- What to do -
Pull each line with the string "button" from the entries.

Stored data entries
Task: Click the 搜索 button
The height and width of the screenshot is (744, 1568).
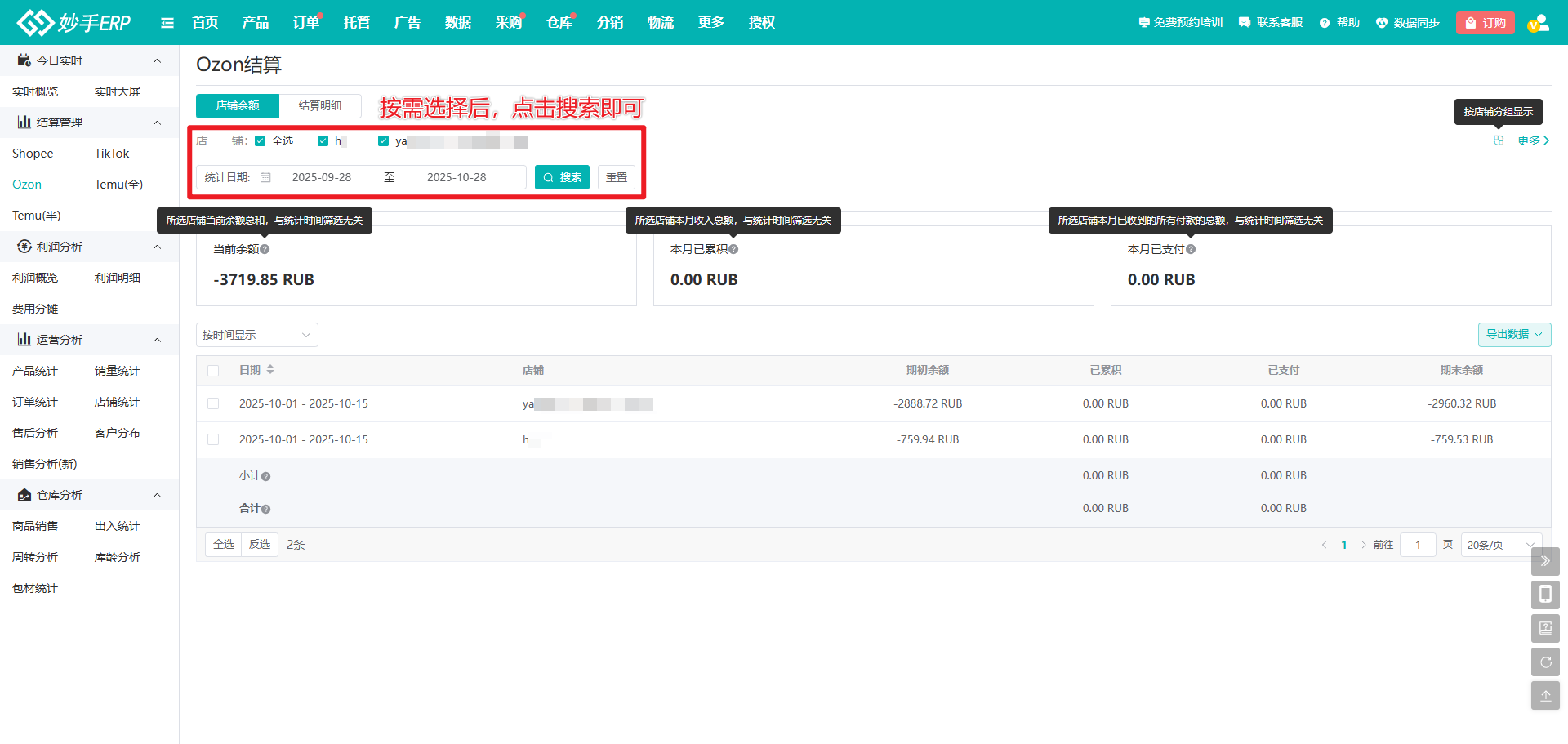Action: pos(562,177)
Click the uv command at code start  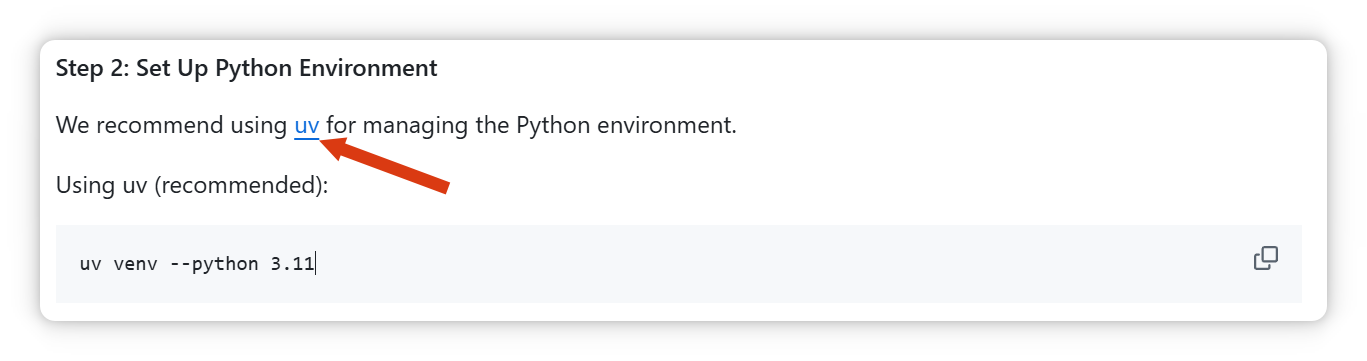tap(91, 265)
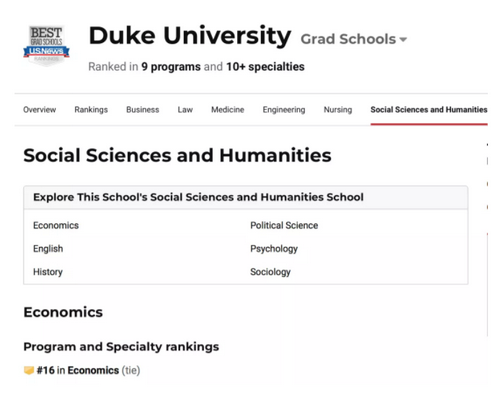Go to the Law tab
500x395 pixels.
coord(185,110)
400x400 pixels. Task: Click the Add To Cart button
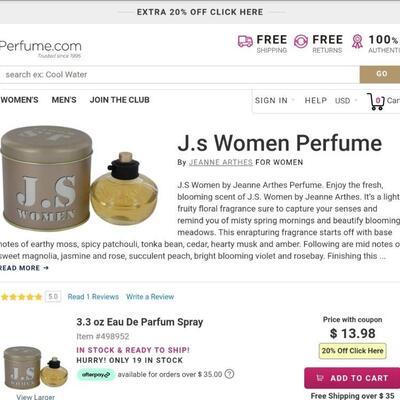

- Response for this exercise -
Task: Click the 搜索 button
400x400 pixels. Task: Click the Add To Cart button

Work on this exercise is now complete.